Derrière chaque scène magnifiquement éclairée ou chaque cadre saisissant se cache le travail minutieux d'un directeur de la photographie. Aujourd'hui, Romain Lacourbas, membre de l'Association Française des Directeurs de la Photographie Cinématographique (AFC), nous convie dans l'univers fascinant de son métier avec cette interview de David Marmier pour La radio du cinéma.

Une vocation découverte par hasard

L'histoire de Romain Lacourbas avec le cinéma commence à l'adolescence, bien loin des chemins tout tracés que ses parents envisageaient pour lui. "Ce que je préférais, c'était aller dans les salles obscures," confie-t-il. Le déclic survient à 15 ans, lorsqu'il rencontre, dans un train, une connaissance qui lui parle des écoles de cinéma. Bien que Romain n'ait jamais intégré la Fémis ou Louis-Lumière, il poursuit son chemin via une école privée, avant de décrocher un stage providentiel sur un film de Jean-François Stévenin.

« C’est à ce moment-là que tout a vraiment commencé, » explique-t-il, « aux côtés de Pierre Aim, qui m'a appris mon métier avec beaucoup de bienveillance. »

Le rôle clé du directeur de la photographie

Souvent considéré comme le "traducteur visuel" du réalisateur, le directeur de la photographie joue un rôle crucial. "Il s'agit de mettre à l'image ce que le réalisateur imagine, de sublimer le récit sans jamais le surpasser," explique Romain Lacourbas.

Ce travail commence bien avant le tournage, lors de longues sessions de préparation. La compréhension du scénario, les discussions avec le réalisateur, les repérages des lieux, et les choix techniques sont des étapes essentielles. Chaque outil, qu'il s'agisse d'une grue ou d'un simple travelling, est décidé en fonction des besoins narratifs.

Romain met également en avant l'importance de son équipe, de l'assistant caméra au chef machiniste, en passant par le technicien de l'image numérique (DIT). "C'est un travail d'équipe, une véritable pyramide hiérarchique," souligne-t-il.

Entre petits budgets et superproductions

Romain Lacourbas a travaillé sur une multitude de projets variés, allant des films français intimes aux blockbusters internationaux.

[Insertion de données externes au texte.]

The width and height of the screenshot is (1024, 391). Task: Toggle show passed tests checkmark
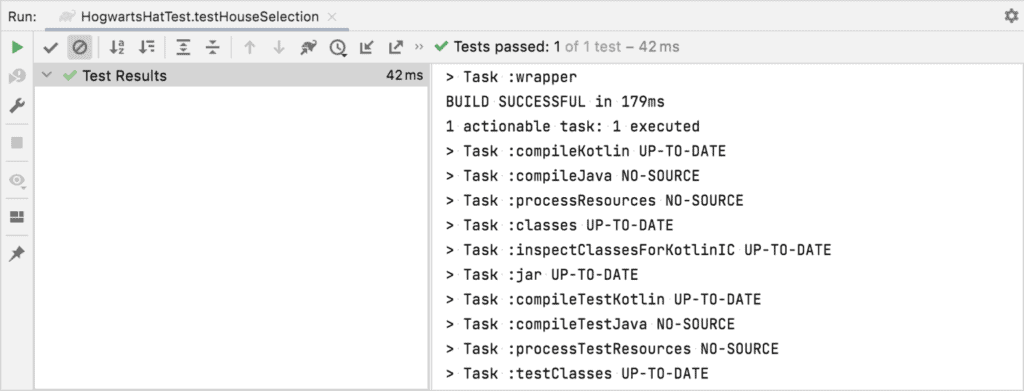pos(51,47)
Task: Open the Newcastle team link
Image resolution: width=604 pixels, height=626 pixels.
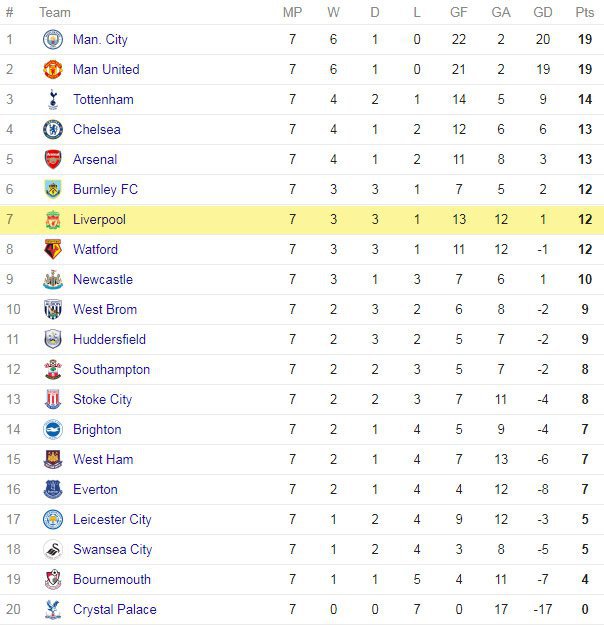Action: coord(102,280)
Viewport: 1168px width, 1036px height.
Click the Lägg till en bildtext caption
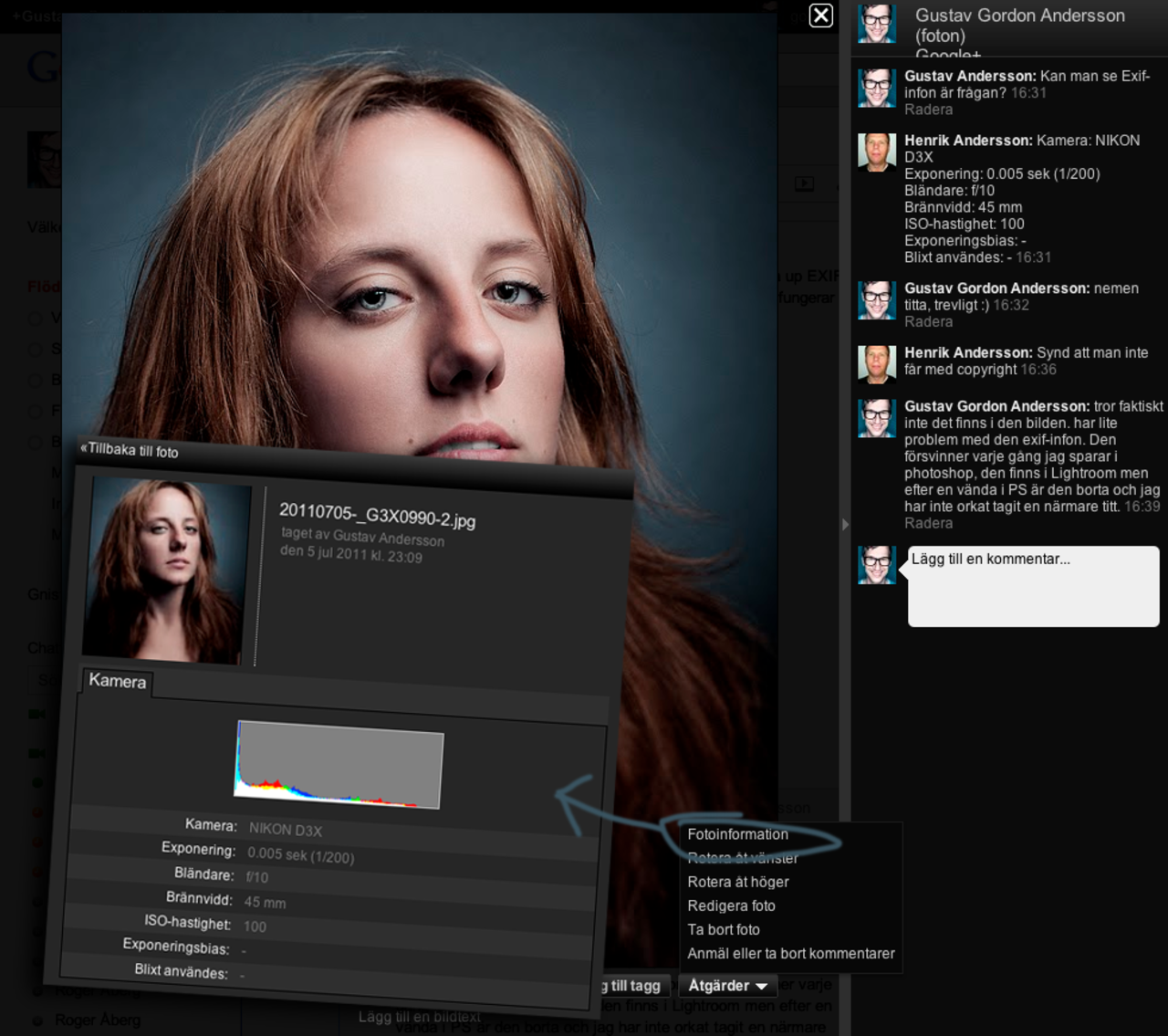pyautogui.click(x=419, y=1017)
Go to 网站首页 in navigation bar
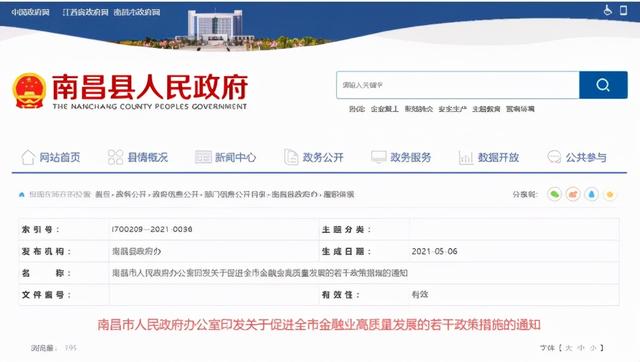Viewport: 640px width, 362px height. [51, 157]
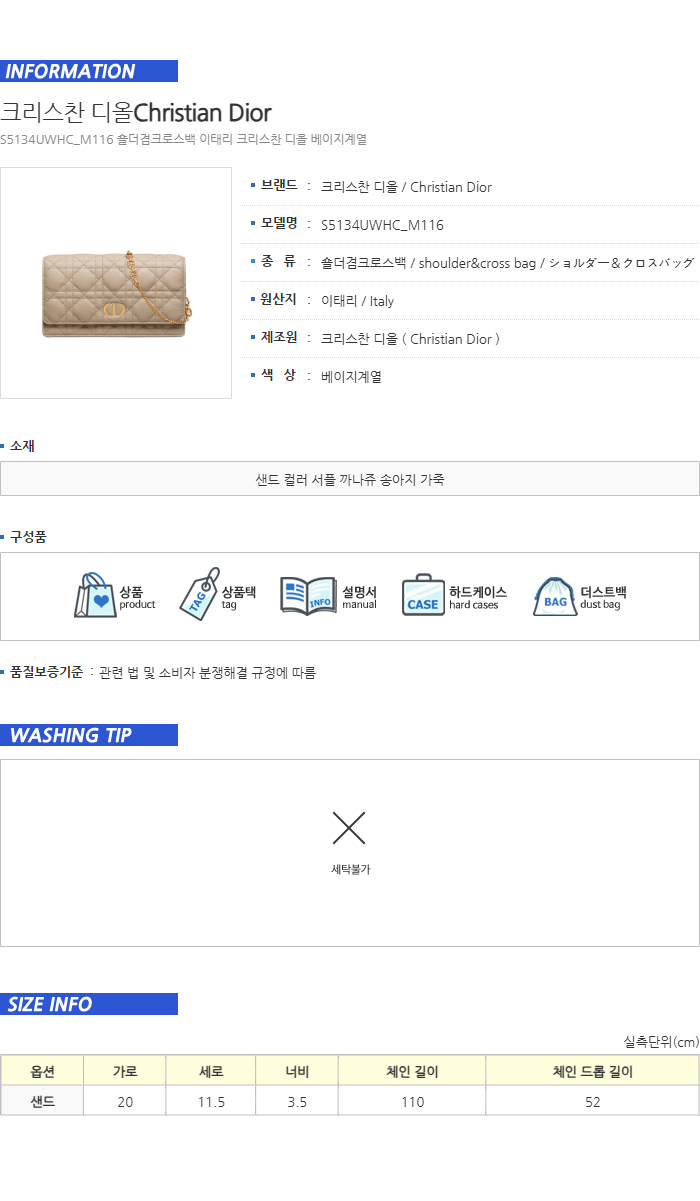Click the product tag icon

[x=199, y=595]
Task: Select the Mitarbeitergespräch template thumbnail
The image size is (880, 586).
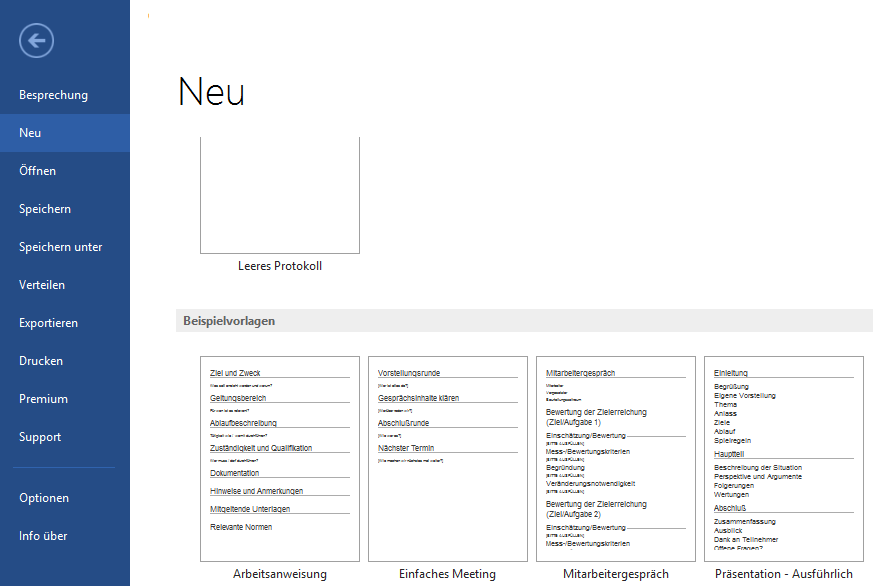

Il cite notamment sa collaboration avec Olivier Megaton sur des productions comme Colombiana et Taken 2, qui lui ont ouvert les portes d'Hollywood. "Les Américains sont assez binaires : ils rappellent les gens dont ils ont entendu parler," dit-il en souriant.

Malgré son expérience dans les grosses productions, Romain apprécie aussi les projets plus modestes. "Sur des budgets plus petits, il faut être encore plus réfléchi dans ses choix. Chaque décision compte," affirme-t-il. Cette dualité entre grand spectacle et cinéma d'auteur enrichit son approche.

L’art de se réinventer

Pour Romain Lacourbas, chaque film est une nouvelle aventure. "Le but est de repartir d'une page blanche à chaque projet," explique-t-il. Il voit dans les contraintes techniques ou budgétaires une opportunité de se renouveler. "C'est souvent dans la contrainte que la création prend tout son sens."

Actuellement, il alterne entre projets français et internationaux. Parmi ses dernières collaborations, il cite Ballerina, un spin-off de la franchise John Wick, avec Ana de Armas et Keanu Reeves. En parallèle, il travaille sur Matha, un film français de Rachel Lang, qu'il qualifie de "plus personnel et introspectif."

Le partage et la transmission

Membre actif de l'AFC, Romain Lacourbas valorise le partage d’expérience. "L’association est un lieu d’échange et de transmission, avec des événements comme les masterclass et le Micro Salon," explique-t-il. Il est également très impliqué dans les festivals de cinéma axés sur la photographie, comme Camerimage en Pologne ou les Manaki Brothers en Macédoine.

Une passion intacte

Quand on lui demande son film préféré, Romain cite Emilia Perez de Jacques Audiard, un film qui l’a récemment marqué. Quant à sa réplique favorite, elle vient du film Sur mes lèvres de Jacques Audiard : "On va jusqu’au patin ou quoi ?" Une phrase qu’il trouve d’une étonnante indélicatesse, mais qui illustre bien la subtilité des dialogues.

Avec son approche unique et sa capacité à naviguer entre des univers variés, Romain Lacourbas continue de réinventer son art à chaque projet, tout en restant fidèle à sa passion pour l’image et l’émotion qu’elle peut transmettre.